Saved entries
§
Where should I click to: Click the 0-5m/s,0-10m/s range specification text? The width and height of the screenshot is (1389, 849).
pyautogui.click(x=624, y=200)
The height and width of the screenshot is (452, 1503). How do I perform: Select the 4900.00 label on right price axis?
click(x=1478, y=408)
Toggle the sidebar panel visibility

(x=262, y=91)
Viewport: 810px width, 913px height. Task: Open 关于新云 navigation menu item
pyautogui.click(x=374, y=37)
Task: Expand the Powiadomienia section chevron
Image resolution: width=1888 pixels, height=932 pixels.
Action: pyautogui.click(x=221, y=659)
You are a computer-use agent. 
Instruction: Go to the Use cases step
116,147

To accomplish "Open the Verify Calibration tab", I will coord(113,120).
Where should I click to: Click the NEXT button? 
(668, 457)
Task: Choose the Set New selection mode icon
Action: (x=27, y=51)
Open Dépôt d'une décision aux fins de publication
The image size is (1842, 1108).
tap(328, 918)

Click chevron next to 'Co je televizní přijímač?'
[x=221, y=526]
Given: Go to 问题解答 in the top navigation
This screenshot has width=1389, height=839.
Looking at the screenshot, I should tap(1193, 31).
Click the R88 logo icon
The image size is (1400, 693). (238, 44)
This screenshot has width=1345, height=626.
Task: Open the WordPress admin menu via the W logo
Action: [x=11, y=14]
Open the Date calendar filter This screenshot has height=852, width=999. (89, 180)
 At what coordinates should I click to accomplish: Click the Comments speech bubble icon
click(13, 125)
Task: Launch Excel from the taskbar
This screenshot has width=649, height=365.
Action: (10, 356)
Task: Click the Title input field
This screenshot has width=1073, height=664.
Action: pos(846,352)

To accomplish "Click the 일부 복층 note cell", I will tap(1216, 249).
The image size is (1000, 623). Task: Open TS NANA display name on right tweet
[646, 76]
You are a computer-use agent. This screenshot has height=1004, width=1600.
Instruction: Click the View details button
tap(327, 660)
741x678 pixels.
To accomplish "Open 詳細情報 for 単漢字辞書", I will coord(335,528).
§
### How to complete this task
Among the lines of the data above, some may hold the word "agent"; report how many, as a single number.

### Problem solution
2